A iluminação é um dos itens que mais inova o ambiente, trazendo ainda modernização tecnológica, economia de energia, segurança patrimonial, acessibilidade e conforto. As lâmpadas devem ter um índice de reprodução de cor adequado a cada ambiente, recomenda Mari Ester. Nos halls, por exemplo, o ideal é que comportem cenários luminotécnicos distintos, contemplando as condições e usos diferenciados dos períodos da manhã, do anoitecer e ao final da noite. Já os salões de festas podem ter quatro circuitos diferentes, como luz adequada para mesa de bolo, para reuniões mais intimistas etc. “Hoje o comportamento dos moradores é outro. Eles eles querem trazer os convidados para cozinhar juntos, por isso a cozinha integrada ao ambiente”, ilustra Mari Ester.

Upgrade

Esse perfil de transformação das áreas comuns pode ser enquadrado como retrofit, observa a arquiteta Renata Marques, especializada no assunto. “Eles estão dotando esses espaços de novos usos e realidade.” O retrofit, segundo ela, envolve upgrade na funcionalidade, na manutenção, no conforto, segurança e acessibilidade, não apenas pela reconfiguração dos espaços físicos, quanto pelo emprego de materiais tecnologicamente mais modernos, eficientes e econômicos. As intervenções” agregam na valorização do imóvel, mas precisam
ser bem ponderadas, não recomendo destruir tudo, deve-se pensar na condição dos condôminos para que seu custo não seja inviável”.
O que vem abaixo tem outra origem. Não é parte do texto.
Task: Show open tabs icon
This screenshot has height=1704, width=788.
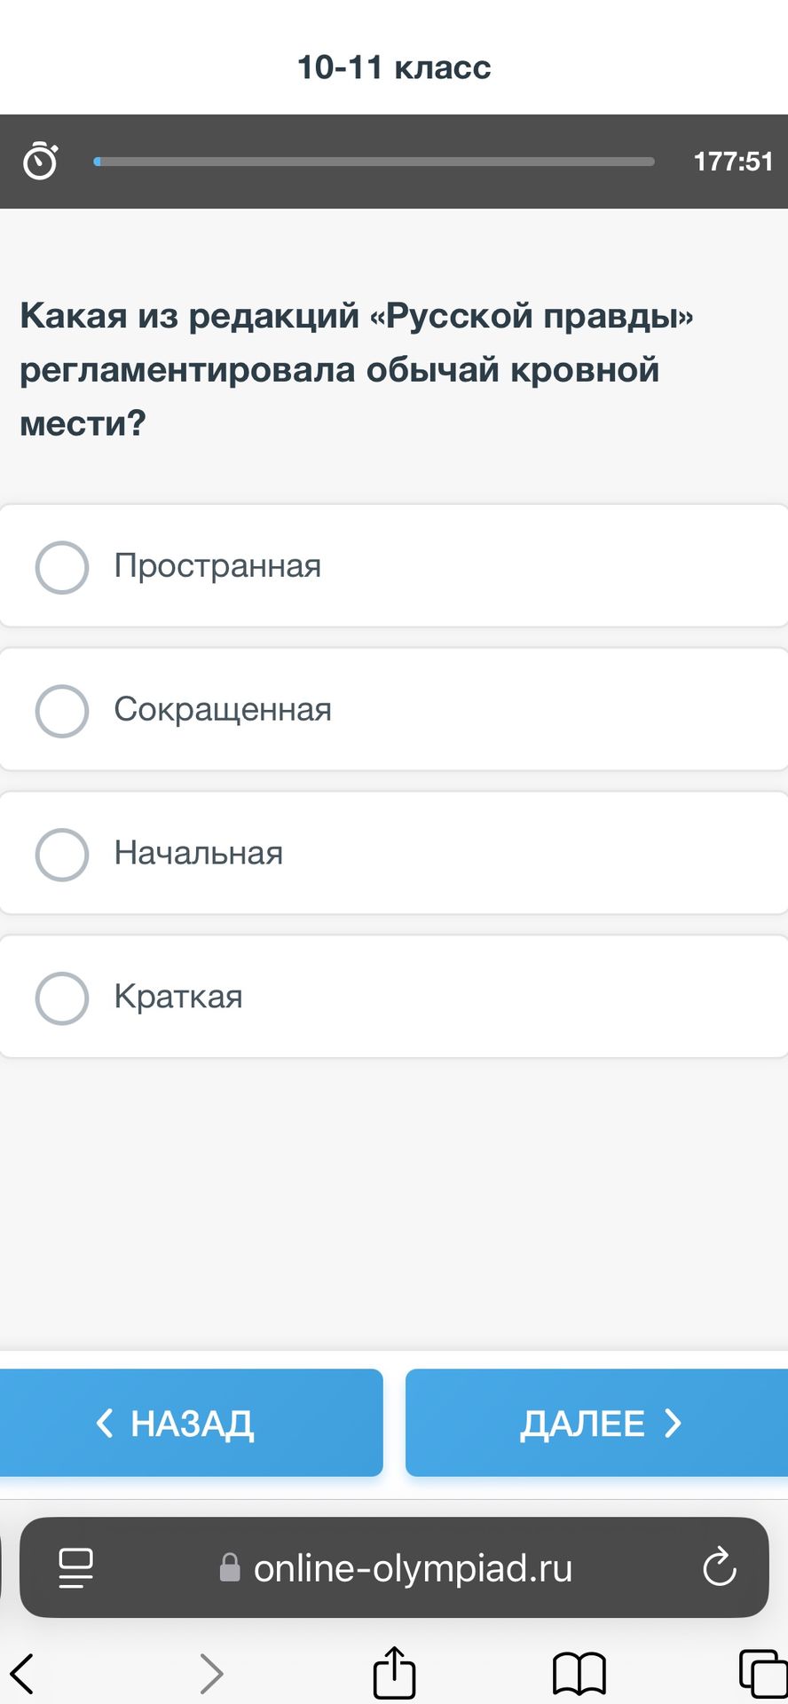Action: click(763, 1673)
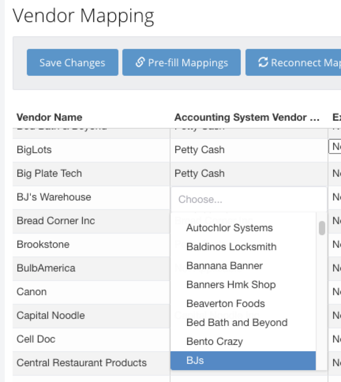Sort by Vendor Name column header
The image size is (341, 382).
pos(49,117)
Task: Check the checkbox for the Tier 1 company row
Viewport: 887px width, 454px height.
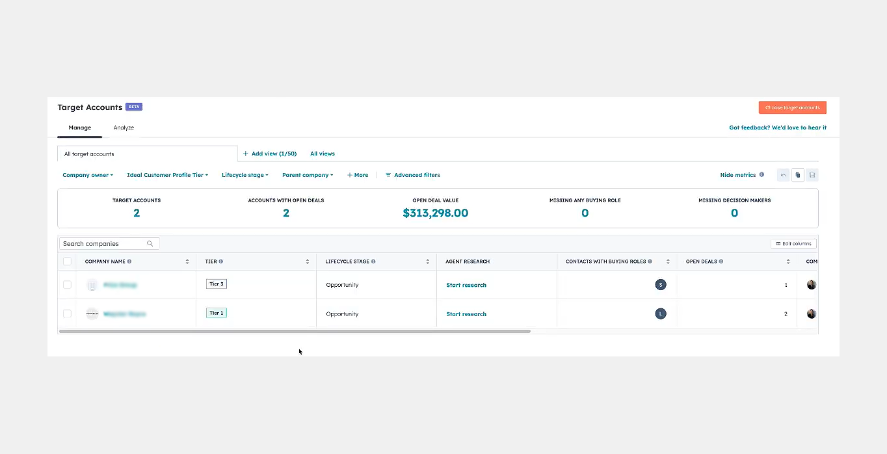Action: coord(67,313)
A diretora da área de comercialização de Imóveis Usados do Secovi-SP, Roseli Hernandes, aponta que muitos fatores interferem sobre a decisão de compra dos clientes, “mas sem dúvida o retrofit ajuda a valorizá-los”, algo em torno de 5% a 10%. “Os tempos modernos exigem atualização dos condomínios, desde elevadores, equipamentos de segurança até áreas como salões de festas, visando a proporcionar mais conforto para as famílias e a valorização dos imóveis. Na hora de comprar um imóvel, o cliente dará preferência a um prédio com hall social com porcelanato; as melhorias que impactam sobre o visual (incluindo fachada, portaria etc.) valorizam as unidades”, analisa Roseli.